DATA LISTING Start Marker
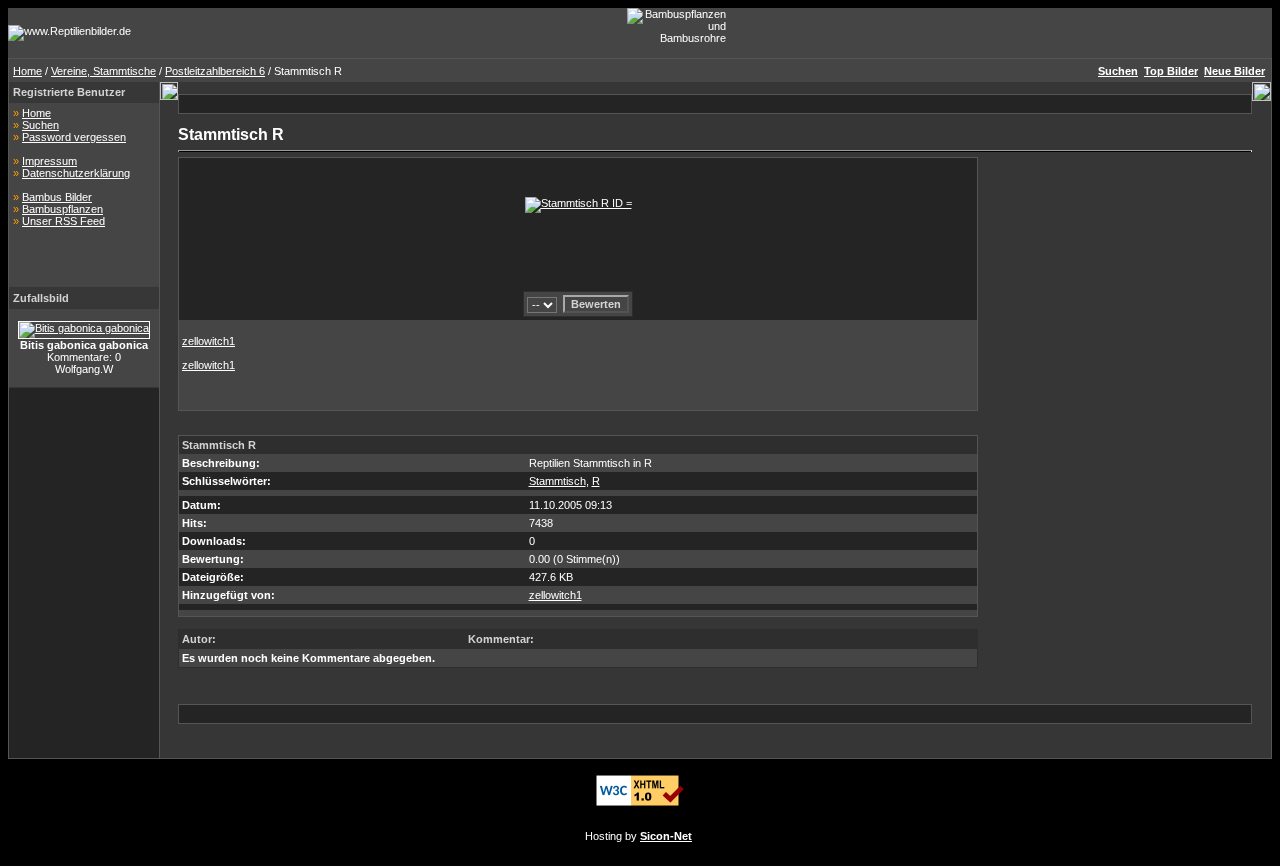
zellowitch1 (208, 341)
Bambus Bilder (57, 197)
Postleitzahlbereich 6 (215, 71)
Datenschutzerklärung (76, 173)
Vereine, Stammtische (103, 71)
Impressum (49, 161)
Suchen (40, 125)
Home (27, 71)
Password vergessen (74, 137)
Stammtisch (557, 481)
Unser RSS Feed (63, 221)
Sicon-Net (666, 836)
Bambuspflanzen (62, 209)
DATA LISTING End Marker
*DIRECTIONS FOR THIS TASK:*
Your reply is the full set of entries reproduced exactly, with images omitted.

*WRITTEN REPLY:*
zellowitch1 (208, 341)
Bambus Bilder (57, 197)
Postleitzahlbereich 6 (215, 71)
Datenschutzerklärung (76, 173)
Vereine, Stammtische (103, 71)
Impressum (49, 161)
Suchen (40, 125)
Home (27, 71)
Password vergessen (74, 137)
Stammtisch (557, 481)
Unser RSS Feed (63, 221)
Sicon-Net (666, 836)
Bambuspflanzen (62, 209)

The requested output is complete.